女性はみなニコール・キッドマンみたいな強い美女ばかりだと思っていたので、「清く正しく美しく」が服を着ているような超正統派お嬢様学校がオーストラリアに存在するとはツユとも思いませんでした。

無知と偏見って怖い(笑

悲し気なオカリナの調べに乗って映し出される、アップルヤード女学院寄宿舎の朝の光景から物語は始まります。

優しく微笑みながら目覚め、花を浸した水で顔を洗い

ルームメイトが手渡してくれた殿方からのラブレターに、瞳を輝かせて微笑み

遠足の岩山登りにさえ、全員が真っ白いヒラヒラのワンピースでお出かけ。

あああなんというたおやかさ。これぞ女子。

「あー全然寝た気がしないわー。」とアクビしながらLINEをチェックするなんて、アップルヤード女学院のお嬢様方は絶対になさらないのです。

男性からのラブレターの内容も、詩そのもの。

会って下さい 美しい人
高貴さゆえに あなたを愛す
深く 輝く瞳
額の甘美な趣ゆえ
その高貴な物腰ゆえに
あなたを 愛す

映画「ピクニックatハンギングロック」より

↑は殿方からのラブレターのほんの一部ですが、もう私ら現代の庶民とは、住む次元が完全に違うのですね。

女学生の一人、ミランダを演じるアン・ランバートがこれまた次元違いの美しさ!

ルネサンス絵画から抜け出してきたよう。

アン・ランバートのご尊顔を拝見した後では、日本のマスコミが必死で煽る何十年、何百年に1人の美少女とか「はあ?」ですよ。

まあ〇年に1人の彼女たちも確かに可愛いけどさ…。

ミランダを中心とする少女たちが、遠足で訪れた岩山の奥に吸い寄せられるように消えてゆく場面では、背筋がゾッとしました。
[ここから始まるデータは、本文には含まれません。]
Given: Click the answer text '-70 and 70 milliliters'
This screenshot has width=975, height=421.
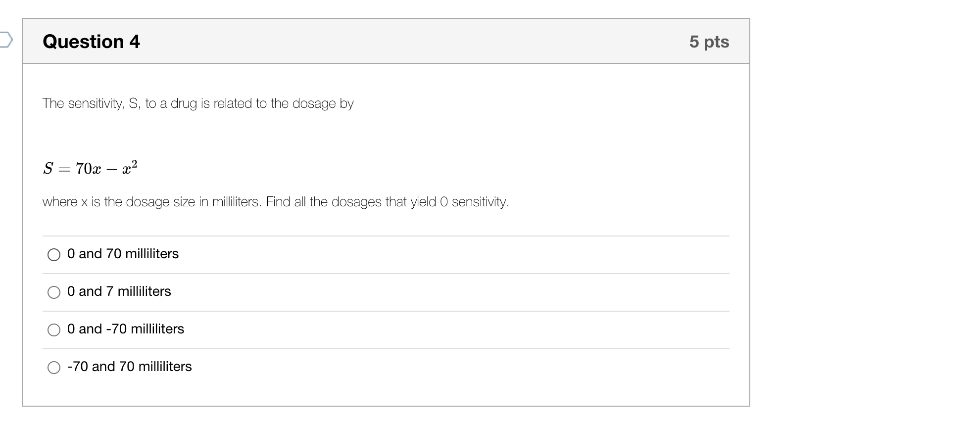Looking at the screenshot, I should pos(129,367).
美しすぎるものを目にすると、人は不気味さや恐怖を感じるんだなと思いましたよ。

そんなの私だけかも知れませんが。

美しく不気味で静かな世界は、取り残された一人の少女の絹を裂くような絶叫で一変します。

生徒たちが集団で行方不明となった学校は、大騒ぎとなります。

学院の評判は地に落ち、学生たちも教員たちも次々に学院を去っていきます。

経営難に陥った学院を気に病み、貧しい生徒セーラに執拗にいじめ行為を繰り返す女性校長。

行方不明になった少女たちのうちでたった一人、奇跡的に発見されたアーマを取り囲んで責め立てる在校生たち。
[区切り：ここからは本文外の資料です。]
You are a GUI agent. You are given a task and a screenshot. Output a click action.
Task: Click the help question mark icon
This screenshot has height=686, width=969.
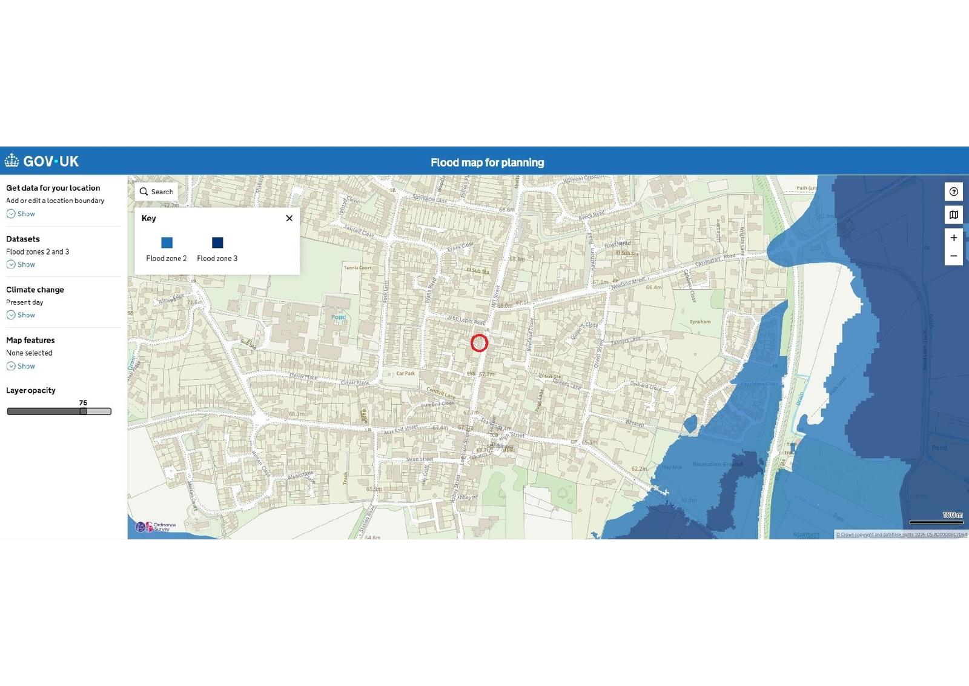tap(953, 192)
残された誰もが不安と狂気の狭間で苦しむ様子が、淡々と描かれます。

ミランダを探しに行き逆に遭難してしまう青年(使えねーな)や、青年の友人とセーラの奇妙な縁なども織り交ぜながら、物語は悲劇的な結末を迎えるのです。

 

ここからネタバレ

校長がわけのわからない亡くなり方をするのは別にいいとして(笑

最後まで謎は何一つ解明されることなく、少女達も二度と戻っては来ず、美しく不気味な雰囲気を漂わせたままで映画は終わります。

観終わった後、私は頭がひどくボーッとしてしばらく元に戻りませんでした。

自分の家のリビングにいるはずなのに、どこか全く知らない空間にいるような、自分がどこの誰かもはっきり思い出せないような気分がしばらく続きました。

「ピクニックatハンギング・ロック酔い」とでも言えばいいのでしょうか。

その日はもうずっと自分の周りに現実感を持てず、頭が全く働かずほぼ何もできない状態でした。

池田理代子の絵で山岸涼子の世界を濃度3倍で描いたような映画でした。

昔の少女漫画に興味がない方には、わかりにくい表現で申し訳ありません。

↓このミランダは映りがイマイチ

VHSやDVDが発売されては廃版、を繰り返してきている不遇の作品でもあります。

こういう映画こそ、DVDで残すべきだと思うんですけどね。

中古品もモノによってはかなりの高額で出ているようです。購入を希望される方は、妥当な価格のものを上手に探してみてくださいませ。